Taking the line with "Where should I click to: Delete" as the first and the line with "Given: Click the browser reload page icon" as the last, set down exactly every line in that range from the entries below, and no more.
+++++
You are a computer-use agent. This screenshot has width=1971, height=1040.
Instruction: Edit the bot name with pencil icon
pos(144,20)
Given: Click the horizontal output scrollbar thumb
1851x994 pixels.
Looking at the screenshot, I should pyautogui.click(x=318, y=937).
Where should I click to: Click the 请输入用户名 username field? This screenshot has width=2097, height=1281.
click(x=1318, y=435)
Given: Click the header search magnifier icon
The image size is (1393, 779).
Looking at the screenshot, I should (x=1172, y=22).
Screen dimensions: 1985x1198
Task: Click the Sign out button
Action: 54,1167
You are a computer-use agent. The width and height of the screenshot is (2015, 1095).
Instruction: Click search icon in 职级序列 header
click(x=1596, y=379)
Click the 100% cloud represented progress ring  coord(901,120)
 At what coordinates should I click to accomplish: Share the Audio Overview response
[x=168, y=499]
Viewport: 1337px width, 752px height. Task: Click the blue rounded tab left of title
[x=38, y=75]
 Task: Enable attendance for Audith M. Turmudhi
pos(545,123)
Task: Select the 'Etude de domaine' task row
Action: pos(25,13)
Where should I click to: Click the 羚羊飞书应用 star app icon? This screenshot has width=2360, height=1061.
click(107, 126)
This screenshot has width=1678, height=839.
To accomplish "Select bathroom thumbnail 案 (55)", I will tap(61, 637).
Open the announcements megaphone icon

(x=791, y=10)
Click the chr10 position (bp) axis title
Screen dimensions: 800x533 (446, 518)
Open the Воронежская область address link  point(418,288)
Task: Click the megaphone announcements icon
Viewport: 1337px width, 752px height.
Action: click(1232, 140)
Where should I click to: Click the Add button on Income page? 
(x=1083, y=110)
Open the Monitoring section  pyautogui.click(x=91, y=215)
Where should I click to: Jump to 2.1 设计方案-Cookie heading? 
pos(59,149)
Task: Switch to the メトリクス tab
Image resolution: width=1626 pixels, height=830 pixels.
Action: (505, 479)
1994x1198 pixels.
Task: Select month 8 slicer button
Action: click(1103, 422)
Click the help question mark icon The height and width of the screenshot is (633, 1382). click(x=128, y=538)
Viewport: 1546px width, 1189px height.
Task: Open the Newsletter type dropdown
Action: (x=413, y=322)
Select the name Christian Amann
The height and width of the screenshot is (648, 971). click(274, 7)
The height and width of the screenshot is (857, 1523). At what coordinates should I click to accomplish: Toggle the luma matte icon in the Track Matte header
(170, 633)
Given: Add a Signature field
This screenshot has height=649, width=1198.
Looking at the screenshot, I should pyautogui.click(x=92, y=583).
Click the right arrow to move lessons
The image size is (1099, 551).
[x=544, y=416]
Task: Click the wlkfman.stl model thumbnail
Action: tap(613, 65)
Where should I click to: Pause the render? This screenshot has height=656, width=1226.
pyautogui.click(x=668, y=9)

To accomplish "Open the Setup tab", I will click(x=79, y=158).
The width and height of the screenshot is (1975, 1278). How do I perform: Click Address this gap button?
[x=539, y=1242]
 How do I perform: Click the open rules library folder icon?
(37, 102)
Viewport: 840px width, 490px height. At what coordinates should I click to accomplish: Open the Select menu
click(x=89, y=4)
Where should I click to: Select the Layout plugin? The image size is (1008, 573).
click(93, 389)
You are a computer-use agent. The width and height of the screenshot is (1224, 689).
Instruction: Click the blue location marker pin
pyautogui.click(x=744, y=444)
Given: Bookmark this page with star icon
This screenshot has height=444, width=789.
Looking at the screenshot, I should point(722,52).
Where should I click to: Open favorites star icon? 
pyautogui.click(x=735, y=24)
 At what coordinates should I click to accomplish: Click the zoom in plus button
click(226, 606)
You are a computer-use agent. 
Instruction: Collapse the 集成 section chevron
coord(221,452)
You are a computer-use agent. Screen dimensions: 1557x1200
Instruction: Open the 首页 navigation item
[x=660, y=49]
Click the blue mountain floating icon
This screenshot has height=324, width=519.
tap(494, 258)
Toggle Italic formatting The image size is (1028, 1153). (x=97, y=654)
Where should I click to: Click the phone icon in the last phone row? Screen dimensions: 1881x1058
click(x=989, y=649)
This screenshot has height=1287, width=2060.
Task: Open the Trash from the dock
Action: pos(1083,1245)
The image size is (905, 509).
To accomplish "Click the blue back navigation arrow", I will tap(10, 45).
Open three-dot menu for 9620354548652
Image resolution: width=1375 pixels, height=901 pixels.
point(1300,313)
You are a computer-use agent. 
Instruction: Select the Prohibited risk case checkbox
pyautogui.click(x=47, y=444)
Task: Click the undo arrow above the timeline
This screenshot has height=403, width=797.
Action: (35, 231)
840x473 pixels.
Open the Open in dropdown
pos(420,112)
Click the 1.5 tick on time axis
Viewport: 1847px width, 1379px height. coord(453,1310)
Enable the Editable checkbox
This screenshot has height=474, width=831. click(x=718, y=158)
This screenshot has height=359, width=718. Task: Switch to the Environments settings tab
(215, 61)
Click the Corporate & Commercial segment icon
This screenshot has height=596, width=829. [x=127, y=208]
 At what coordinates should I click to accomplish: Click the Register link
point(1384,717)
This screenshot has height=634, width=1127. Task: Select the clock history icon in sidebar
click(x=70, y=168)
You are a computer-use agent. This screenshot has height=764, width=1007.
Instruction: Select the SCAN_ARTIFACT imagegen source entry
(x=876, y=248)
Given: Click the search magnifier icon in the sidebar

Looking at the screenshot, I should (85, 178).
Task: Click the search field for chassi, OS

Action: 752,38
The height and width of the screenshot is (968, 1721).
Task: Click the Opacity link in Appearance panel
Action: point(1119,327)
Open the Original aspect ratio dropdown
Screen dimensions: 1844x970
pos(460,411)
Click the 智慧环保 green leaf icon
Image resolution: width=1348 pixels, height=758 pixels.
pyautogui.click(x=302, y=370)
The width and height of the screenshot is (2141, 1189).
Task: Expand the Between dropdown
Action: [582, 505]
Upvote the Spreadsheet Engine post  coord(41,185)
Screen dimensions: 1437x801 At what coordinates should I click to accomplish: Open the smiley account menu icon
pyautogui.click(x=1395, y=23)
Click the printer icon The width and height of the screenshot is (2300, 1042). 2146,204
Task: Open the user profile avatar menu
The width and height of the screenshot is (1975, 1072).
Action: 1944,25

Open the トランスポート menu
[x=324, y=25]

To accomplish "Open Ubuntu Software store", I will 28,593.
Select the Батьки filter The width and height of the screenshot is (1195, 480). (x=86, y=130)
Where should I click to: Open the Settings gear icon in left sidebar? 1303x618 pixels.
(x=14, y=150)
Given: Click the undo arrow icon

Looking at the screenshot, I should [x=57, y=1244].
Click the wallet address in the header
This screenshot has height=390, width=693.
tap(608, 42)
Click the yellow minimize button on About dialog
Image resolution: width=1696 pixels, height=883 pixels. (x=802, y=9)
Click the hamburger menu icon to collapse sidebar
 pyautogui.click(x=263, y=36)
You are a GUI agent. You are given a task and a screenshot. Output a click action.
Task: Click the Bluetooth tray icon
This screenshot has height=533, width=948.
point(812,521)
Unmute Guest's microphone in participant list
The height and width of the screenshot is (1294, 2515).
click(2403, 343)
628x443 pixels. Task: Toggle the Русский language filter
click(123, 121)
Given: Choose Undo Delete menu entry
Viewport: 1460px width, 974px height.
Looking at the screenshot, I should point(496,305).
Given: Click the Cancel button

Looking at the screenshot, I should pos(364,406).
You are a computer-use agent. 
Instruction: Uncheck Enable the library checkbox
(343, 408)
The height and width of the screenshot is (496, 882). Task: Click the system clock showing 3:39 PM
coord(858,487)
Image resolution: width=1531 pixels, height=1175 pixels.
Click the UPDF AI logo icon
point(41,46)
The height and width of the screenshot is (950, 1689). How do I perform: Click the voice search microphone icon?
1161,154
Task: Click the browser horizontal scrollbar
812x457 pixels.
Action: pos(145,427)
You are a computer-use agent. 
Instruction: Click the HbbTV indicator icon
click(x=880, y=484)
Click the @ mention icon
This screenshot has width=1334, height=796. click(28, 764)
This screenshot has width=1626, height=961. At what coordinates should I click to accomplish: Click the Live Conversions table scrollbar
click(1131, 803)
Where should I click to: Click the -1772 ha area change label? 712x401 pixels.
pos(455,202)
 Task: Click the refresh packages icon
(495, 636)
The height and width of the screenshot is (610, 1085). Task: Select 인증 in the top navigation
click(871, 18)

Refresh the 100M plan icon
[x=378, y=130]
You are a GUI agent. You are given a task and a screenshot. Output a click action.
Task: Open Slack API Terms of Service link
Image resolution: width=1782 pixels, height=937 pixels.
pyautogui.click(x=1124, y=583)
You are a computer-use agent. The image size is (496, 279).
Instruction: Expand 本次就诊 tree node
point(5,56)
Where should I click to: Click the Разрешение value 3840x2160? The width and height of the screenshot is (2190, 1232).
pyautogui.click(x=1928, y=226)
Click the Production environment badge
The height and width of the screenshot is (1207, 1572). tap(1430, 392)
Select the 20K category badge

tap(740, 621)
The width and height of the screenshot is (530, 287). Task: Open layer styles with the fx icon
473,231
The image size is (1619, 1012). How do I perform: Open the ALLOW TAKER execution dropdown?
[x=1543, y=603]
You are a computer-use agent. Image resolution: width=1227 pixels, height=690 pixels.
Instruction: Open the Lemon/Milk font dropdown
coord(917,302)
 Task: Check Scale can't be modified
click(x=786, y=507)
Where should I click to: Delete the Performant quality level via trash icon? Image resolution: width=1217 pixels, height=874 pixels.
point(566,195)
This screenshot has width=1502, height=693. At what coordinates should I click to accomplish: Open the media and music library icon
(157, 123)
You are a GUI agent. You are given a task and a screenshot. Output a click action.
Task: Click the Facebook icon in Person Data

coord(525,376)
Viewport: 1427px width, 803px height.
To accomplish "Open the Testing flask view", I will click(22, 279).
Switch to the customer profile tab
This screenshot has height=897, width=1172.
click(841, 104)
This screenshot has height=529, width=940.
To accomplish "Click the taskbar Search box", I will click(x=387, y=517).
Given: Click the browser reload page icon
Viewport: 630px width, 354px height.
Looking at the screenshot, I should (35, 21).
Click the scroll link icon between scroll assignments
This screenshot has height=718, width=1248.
+++++
**Completed task**
Where should I click to: Delete the Performant quality level via trash icon? Image resolution: width=1217 pixels, height=874 pixels.
point(566,195)
This screenshot has width=1502, height=693. At what coordinates should I click to accomplish: Open the media and music library icon
(157, 123)
You are a GUI agent. You are given a task and a screenshot. Output a click action.
Task: Click the Facebook icon in Person Data

coord(525,376)
Viewport: 1427px width, 803px height.
To accomplish "Open the Testing flask view", I will click(22, 279).
Switch to the customer profile tab
This screenshot has height=897, width=1172.
click(841, 104)
This screenshot has height=529, width=940.
To accomplish "Click the taskbar Search box", I will click(x=387, y=517).
Given: Click the browser reload page icon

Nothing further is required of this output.